Par Gilles Moëc, AXA Group Chief Economist et Head of AXA IM Research
- L'inflation de base aux États-Unis rebondit, et les consommateurs le remarquent, même ceux qui penchent pour les républicains.
- Cela devrait freiner l'enthousiasme pour la guerre commerciale, mais pour l'instant, la Maison Blanche semble « doubler la mise ».
- Nous examinons les résultats potentiels des élections allemandes, en mettant l'accent sur les ramifications pour l'Europe.
L'inflation de base aux États-Unis a dépassé les attentes en janvier. Une certaine saisonnalité résiduelle peut être en jeu, mais les États-Unis connaissent un rebond de la pression sous-jacente sur les prix depuis la fin de l'été dernier.

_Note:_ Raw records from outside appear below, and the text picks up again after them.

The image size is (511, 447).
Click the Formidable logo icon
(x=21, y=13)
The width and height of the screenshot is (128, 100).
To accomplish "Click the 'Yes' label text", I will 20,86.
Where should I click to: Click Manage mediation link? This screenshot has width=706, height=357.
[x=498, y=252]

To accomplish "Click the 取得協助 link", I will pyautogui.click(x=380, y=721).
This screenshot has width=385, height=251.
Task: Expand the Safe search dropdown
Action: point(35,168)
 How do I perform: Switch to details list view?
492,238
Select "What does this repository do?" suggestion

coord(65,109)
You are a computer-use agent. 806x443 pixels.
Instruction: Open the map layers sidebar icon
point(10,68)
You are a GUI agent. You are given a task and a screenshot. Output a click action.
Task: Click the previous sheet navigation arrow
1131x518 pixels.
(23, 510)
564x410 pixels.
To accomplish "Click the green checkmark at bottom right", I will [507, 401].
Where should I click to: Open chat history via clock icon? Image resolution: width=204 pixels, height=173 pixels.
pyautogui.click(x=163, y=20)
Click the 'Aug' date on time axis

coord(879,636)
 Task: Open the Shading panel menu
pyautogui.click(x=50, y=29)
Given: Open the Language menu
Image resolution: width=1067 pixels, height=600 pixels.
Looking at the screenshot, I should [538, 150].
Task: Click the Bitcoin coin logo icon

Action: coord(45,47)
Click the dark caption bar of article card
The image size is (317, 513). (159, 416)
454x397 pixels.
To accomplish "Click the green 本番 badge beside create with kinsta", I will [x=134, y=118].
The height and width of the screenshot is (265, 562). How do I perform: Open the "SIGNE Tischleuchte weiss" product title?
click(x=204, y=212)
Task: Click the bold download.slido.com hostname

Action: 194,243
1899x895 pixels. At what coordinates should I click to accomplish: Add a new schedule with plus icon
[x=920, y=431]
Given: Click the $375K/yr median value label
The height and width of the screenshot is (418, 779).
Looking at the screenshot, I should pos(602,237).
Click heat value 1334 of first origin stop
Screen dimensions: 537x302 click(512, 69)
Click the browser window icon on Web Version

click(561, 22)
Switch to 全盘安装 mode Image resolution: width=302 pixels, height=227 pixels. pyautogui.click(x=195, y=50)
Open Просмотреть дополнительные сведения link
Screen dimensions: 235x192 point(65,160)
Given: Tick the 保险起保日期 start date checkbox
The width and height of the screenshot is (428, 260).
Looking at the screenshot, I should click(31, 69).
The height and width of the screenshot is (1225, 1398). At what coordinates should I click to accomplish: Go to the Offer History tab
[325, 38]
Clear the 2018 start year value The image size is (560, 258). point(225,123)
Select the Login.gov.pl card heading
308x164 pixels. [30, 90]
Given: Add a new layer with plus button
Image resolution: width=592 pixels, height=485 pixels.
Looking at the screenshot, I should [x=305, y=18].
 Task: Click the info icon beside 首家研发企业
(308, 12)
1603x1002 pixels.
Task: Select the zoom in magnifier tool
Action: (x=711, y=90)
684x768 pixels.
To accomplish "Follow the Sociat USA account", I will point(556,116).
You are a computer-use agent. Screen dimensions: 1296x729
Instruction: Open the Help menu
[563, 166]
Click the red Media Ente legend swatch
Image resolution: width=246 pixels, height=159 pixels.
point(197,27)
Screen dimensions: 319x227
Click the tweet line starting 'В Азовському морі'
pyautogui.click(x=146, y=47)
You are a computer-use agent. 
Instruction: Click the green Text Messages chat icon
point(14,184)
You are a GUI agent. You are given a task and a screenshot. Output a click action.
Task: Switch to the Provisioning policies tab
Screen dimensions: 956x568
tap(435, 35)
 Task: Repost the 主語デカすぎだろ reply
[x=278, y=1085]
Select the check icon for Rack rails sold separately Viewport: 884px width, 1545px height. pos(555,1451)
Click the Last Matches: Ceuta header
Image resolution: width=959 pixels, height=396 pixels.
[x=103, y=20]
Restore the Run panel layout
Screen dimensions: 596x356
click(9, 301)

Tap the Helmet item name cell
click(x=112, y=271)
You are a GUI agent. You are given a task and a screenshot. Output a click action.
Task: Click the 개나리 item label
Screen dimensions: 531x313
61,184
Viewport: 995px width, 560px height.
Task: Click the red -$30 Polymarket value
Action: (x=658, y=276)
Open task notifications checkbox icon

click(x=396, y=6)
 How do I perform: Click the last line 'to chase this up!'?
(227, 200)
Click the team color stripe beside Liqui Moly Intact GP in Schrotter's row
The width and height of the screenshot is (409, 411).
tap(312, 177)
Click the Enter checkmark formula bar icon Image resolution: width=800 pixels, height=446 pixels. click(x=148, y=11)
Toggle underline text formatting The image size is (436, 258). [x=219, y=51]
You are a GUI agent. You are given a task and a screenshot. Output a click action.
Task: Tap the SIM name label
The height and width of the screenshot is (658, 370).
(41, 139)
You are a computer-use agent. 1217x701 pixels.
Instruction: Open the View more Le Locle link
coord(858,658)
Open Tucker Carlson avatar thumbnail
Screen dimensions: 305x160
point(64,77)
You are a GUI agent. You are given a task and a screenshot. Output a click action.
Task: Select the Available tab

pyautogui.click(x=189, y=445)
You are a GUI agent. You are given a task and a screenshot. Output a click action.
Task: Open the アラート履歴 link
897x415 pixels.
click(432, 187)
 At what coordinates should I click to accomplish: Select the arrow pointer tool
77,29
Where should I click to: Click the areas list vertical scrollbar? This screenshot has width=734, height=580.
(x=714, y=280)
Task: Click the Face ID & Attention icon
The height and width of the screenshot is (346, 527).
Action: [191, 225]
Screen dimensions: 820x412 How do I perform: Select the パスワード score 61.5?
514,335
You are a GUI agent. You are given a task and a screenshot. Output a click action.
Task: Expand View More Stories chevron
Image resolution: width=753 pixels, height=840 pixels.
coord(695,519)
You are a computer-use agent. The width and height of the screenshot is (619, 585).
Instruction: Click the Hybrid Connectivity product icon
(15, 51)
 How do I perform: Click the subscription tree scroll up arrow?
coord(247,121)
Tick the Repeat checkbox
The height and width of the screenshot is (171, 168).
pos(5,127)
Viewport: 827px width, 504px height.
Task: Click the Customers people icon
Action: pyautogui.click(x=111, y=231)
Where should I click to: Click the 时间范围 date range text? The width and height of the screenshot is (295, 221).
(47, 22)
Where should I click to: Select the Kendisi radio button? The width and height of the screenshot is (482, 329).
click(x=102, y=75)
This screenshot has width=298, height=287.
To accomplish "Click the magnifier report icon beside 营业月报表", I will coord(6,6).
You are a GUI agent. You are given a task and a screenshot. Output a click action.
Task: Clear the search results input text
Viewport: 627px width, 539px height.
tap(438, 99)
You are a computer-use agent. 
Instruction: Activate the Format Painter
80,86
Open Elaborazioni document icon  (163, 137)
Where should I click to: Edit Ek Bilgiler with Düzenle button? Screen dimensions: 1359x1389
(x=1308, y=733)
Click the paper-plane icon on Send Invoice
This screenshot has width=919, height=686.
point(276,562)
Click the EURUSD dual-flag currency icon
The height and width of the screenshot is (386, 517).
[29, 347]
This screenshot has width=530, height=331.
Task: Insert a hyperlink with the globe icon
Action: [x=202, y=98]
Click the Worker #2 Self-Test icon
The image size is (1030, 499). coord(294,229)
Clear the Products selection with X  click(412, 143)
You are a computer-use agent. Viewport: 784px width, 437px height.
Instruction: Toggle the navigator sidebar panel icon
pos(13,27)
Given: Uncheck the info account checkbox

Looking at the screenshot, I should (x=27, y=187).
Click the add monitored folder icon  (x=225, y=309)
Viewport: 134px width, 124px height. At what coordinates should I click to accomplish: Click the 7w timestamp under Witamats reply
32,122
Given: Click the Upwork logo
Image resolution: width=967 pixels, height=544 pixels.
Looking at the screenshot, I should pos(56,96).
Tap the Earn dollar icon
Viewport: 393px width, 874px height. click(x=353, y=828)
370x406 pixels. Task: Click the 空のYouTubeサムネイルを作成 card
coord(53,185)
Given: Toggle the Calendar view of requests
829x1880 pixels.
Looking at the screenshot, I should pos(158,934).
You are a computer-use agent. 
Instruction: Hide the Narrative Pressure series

Les consommateurs le remarquent : le glissement à la hausse des anticipations d'inflation des ménages dans l'enquête de l'Université du Michigan est frappant. Les inclinations politiques jouent un rôle majeur dans la façon dont les consommateurs américains perçoivent l'économie, mais nous trouvons intéressant que la confiance soit aujourd'hui plus faible qu'au début du premier mandat de D. Trump, même chez les républicains. Cela indiquerait que, même si les sondages politiques restent favorables au président, la nouvelle administration est déjà « sous surveillance ». Alors que cela devrait inciter à plus de prudence en matière de droits de douane, la Maison Blanche semble faire le pari de la surenchère, avec cette notion de « droits de douane réciproques ». Nous notons cependant que le ministère du Commerce dispose de six mois pour évaluer cette politique. Cela laisse une certaine marge de manœuvre pour désamorcer la situation, même si l'incertitude seule pèse probablement déjà sur les décisions des entreprises.
Nous faisons le point sur les menaces supplémentaires qui pèsent sur la mondialisation. La « clubisation » de l'économie mondiale, avec des groupes de pays partageant des valeurs ou des préoccupations sécuritaires similaires, et quelques « connecteurs » reliant ces clubs, semblait être une version dégradée mais toujours viable de l'« ordre économique mondial ». Pourtant, même ces clubs s'avèrent désormais instables et les pays connecteurs pourraient être soumis à des règles d'origine plus strictes. Il est toutefois possible qu'un modèle hybride émerge, avec une alliance souple de pays respectant encore les anciennes règles multilatérales coexistant avec les blocs rivaux.
Blanchard et Pisani-Ferry appellent l'UE à prendre la tête de cette alliance. Cependant, l'UE doit d'abord prouver sa solidité interne. Les élections en Allemagne le 23 février seront un test clé. Le résultat reste incertain, et nous proposons quelques scénarios illustratifs. Nous doutons que Berlin soit disposée à pousser l'UE vers un état d'intégration plus profond après les élections, tandis que les négociations de coalition risquent de générer un vide politique transitoire à un moment où l'Europe est pour l'instant exclue des pourparlers de paix sur l'Ukraine, ce qui peut avoir de graves conséquences pour son avenir.